:: Work item ::
A word-for-word copy of the entries is needed, and it should contain no images.

(Screenshot grounding data)
━━━━━━━━━━━━━━━━

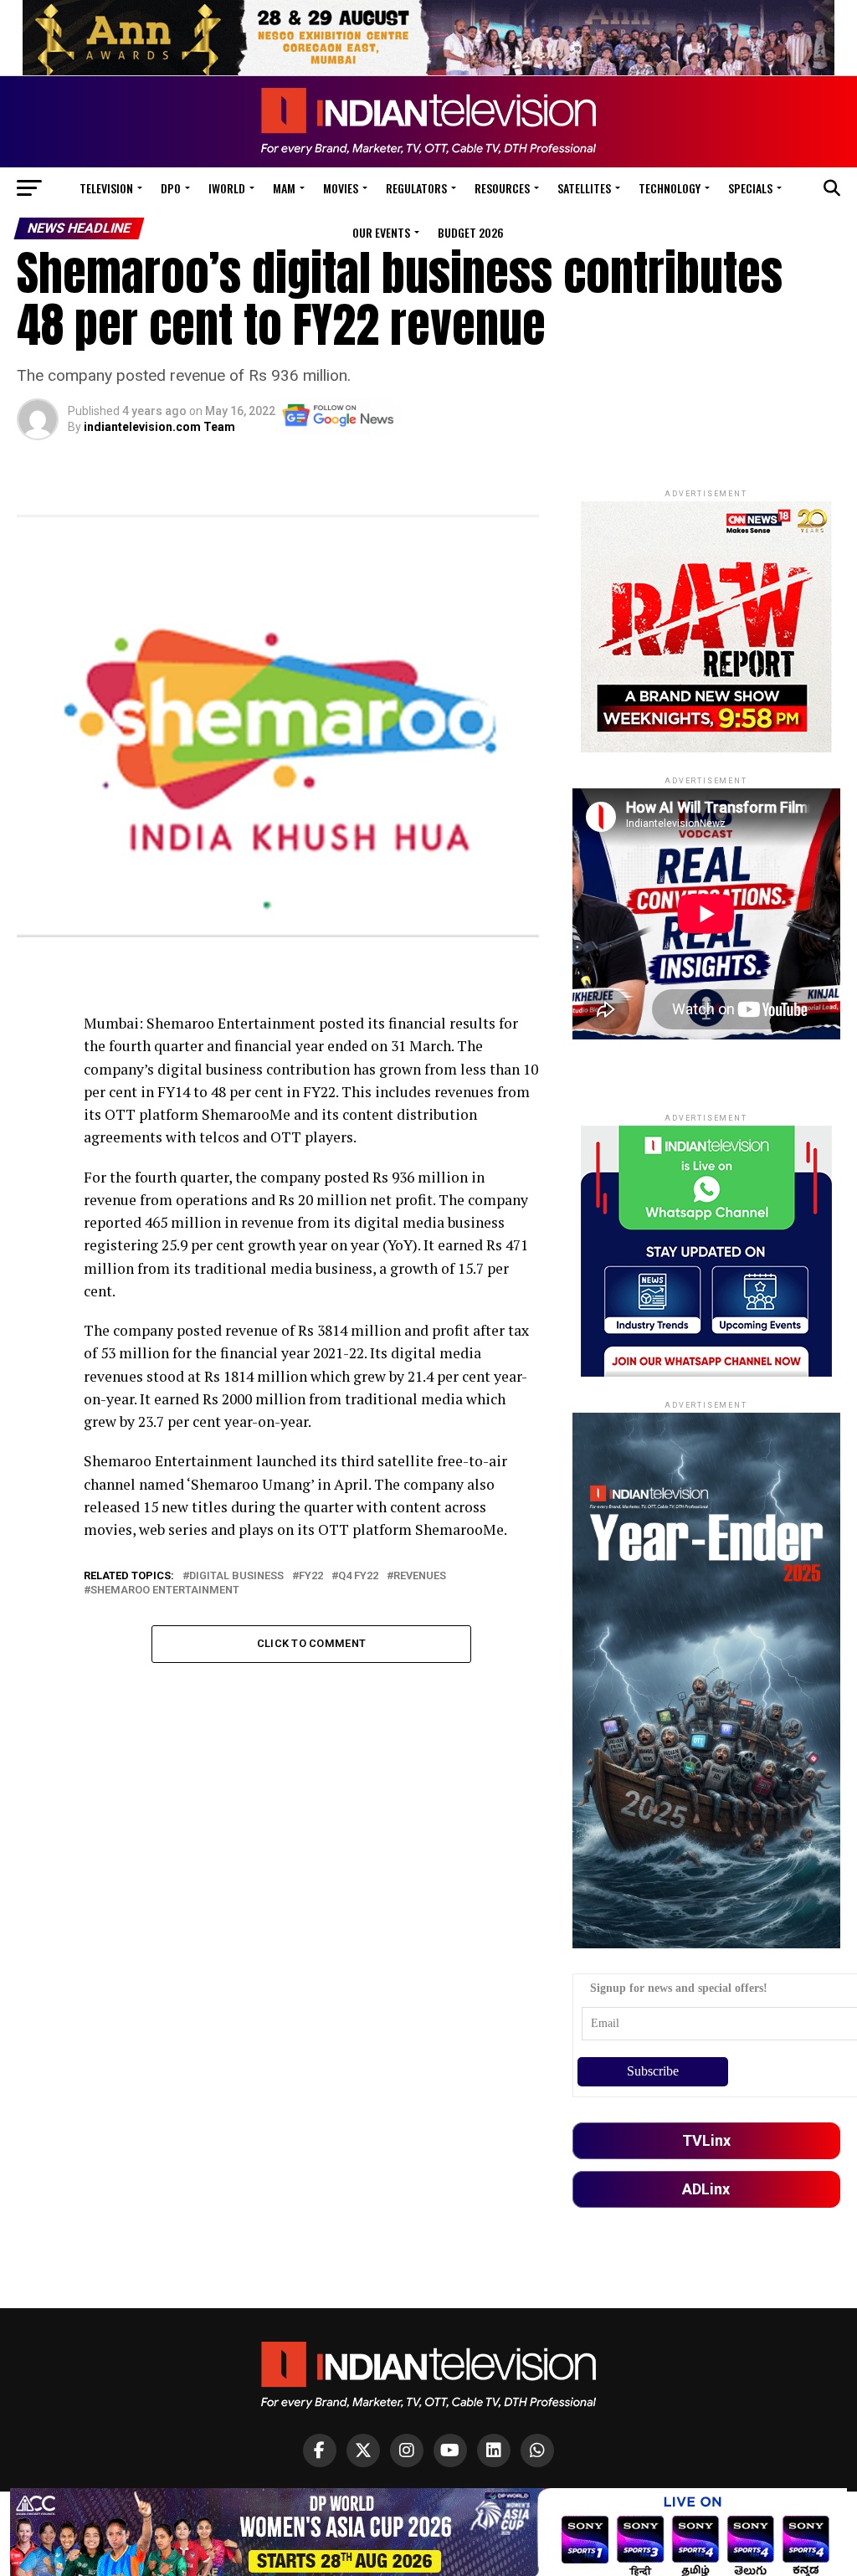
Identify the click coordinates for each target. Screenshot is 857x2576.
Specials (750, 188)
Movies (340, 188)
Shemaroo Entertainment (166, 1590)
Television (106, 188)
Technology (669, 188)
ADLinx (706, 2189)
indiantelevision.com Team (159, 427)
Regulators (416, 188)
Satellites (584, 188)
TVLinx (706, 2140)
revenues (419, 1576)
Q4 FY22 (358, 1576)
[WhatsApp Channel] (537, 2450)
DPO (171, 188)
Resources (502, 188)
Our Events (381, 232)
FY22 (311, 1576)
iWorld (226, 188)
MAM (284, 188)
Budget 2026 (471, 232)
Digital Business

━━━━━━━━━━━━━━━━

:: Output for this task ::
Identify the click coordinates for each target. Screenshot is 857x2576.
Specials (750, 188)
Movies (340, 188)
Shemaroo Entertainment (166, 1590)
Television (106, 188)
Technology (669, 188)
ADLinx (706, 2189)
indiantelevision.com Team (159, 427)
Regulators (416, 188)
Satellites (584, 188)
TVLinx (706, 2140)
revenues (419, 1576)
Q4 FY22 (358, 1576)
[WhatsApp Channel] (537, 2450)
DPO (171, 188)
Resources (502, 188)
Our Events (381, 232)
FY22 (311, 1576)
iWorld (226, 188)
MAM (284, 188)
Budget 2026 (471, 232)
Digital Business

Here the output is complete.